Exercise directions = Every line of the material below in which "page" shows up is to be located and copied.

-=-=-=-=-

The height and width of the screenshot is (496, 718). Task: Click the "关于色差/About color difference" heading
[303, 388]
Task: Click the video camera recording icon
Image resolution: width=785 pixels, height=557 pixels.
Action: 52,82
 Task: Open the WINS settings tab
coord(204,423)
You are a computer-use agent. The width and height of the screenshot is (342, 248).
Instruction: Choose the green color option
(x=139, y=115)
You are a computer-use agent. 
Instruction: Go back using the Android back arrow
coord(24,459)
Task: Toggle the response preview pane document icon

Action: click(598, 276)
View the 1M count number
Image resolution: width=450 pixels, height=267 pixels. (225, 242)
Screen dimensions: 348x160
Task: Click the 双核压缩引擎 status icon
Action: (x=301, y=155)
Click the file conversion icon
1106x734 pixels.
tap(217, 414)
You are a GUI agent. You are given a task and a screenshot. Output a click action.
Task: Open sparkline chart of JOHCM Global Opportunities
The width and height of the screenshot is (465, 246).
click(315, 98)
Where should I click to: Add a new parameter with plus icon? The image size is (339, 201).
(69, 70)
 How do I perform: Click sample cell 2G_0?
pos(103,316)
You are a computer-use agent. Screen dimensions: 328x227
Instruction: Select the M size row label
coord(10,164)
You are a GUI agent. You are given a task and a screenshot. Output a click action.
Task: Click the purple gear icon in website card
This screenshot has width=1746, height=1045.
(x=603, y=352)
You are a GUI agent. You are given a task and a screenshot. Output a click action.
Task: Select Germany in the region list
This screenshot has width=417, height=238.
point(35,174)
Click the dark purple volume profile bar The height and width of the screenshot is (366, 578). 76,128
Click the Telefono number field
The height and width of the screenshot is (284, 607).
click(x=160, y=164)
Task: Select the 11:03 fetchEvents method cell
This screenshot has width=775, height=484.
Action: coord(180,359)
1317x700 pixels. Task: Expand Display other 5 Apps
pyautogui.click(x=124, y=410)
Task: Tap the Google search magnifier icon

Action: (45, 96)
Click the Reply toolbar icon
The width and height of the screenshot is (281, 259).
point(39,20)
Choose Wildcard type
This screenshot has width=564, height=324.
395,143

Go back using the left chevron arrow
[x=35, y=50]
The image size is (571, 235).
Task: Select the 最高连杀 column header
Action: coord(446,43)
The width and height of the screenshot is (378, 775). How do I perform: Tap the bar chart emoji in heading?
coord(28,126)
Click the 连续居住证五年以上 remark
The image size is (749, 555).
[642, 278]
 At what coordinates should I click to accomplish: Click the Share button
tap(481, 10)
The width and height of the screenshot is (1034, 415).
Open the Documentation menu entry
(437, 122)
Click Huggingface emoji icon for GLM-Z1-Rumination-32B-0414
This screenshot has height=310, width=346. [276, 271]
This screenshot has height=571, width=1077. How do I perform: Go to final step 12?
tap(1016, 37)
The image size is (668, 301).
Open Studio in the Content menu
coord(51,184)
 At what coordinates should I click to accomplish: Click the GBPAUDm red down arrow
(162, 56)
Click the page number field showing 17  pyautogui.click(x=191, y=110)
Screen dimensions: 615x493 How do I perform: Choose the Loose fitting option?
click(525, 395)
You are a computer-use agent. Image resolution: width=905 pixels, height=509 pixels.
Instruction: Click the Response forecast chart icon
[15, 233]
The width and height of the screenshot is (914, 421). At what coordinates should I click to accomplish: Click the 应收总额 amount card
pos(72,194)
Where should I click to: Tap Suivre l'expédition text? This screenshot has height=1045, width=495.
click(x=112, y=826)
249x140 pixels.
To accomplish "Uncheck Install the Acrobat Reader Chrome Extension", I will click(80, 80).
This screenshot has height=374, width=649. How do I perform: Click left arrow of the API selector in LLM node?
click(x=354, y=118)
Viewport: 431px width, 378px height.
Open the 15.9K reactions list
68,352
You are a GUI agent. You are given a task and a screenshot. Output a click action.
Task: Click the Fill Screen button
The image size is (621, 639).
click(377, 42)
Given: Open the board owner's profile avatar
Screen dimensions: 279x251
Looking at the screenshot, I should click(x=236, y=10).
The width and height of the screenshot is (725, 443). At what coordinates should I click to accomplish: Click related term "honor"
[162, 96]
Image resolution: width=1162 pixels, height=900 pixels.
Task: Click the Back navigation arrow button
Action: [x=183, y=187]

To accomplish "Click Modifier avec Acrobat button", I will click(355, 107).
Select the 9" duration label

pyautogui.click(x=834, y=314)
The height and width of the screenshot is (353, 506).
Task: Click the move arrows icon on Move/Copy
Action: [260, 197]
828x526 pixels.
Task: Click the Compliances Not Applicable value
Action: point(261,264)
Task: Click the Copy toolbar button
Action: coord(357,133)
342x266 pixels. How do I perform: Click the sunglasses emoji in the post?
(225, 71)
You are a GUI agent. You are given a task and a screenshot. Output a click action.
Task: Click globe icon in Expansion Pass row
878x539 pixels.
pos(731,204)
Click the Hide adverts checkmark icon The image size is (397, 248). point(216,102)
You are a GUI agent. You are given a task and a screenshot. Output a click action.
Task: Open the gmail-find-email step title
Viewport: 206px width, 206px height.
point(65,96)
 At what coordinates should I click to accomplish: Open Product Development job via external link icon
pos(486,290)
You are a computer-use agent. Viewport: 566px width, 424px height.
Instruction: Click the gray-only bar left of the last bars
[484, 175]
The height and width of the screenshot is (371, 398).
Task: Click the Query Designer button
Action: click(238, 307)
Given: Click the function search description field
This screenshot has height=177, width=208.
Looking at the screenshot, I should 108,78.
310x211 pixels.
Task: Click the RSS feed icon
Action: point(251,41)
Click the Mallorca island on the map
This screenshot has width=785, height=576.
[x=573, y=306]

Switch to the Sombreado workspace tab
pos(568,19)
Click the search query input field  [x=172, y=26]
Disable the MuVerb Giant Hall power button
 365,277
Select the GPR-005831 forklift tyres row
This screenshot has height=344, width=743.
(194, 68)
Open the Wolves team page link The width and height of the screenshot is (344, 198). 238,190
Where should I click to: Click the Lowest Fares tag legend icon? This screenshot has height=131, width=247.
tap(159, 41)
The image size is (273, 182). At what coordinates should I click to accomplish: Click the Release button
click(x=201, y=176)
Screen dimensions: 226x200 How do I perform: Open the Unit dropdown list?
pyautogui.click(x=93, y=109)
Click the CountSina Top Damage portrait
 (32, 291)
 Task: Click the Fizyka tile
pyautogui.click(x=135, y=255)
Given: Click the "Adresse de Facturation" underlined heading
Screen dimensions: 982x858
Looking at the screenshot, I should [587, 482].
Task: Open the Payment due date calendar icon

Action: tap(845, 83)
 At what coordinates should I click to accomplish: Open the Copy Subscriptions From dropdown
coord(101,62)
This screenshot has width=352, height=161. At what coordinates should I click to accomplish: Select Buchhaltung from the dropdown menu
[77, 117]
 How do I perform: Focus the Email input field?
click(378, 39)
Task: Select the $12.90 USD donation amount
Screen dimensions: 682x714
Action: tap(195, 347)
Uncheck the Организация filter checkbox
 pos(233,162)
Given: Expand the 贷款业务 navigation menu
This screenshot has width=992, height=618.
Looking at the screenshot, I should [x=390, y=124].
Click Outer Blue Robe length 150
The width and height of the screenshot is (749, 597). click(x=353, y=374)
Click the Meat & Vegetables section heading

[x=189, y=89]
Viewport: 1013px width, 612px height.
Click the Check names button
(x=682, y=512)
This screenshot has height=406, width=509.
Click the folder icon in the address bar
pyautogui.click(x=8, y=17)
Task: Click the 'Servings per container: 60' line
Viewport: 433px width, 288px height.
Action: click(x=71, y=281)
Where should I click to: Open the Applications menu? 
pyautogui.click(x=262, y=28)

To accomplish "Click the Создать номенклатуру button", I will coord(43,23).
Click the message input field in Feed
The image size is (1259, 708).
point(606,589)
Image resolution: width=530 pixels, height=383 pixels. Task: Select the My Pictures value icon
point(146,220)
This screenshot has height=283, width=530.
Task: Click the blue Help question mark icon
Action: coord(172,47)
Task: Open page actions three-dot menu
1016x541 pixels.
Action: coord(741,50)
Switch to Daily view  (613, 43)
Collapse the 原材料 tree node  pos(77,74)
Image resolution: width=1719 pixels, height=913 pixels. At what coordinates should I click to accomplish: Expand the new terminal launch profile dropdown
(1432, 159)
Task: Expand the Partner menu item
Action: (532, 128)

-=-=-=-=-

Task answer =
Click the page number field showing 17  pyautogui.click(x=191, y=110)
Open the Wolves team page link The width and height of the screenshot is (344, 198). 238,190
Task: Open page actions three-dot menu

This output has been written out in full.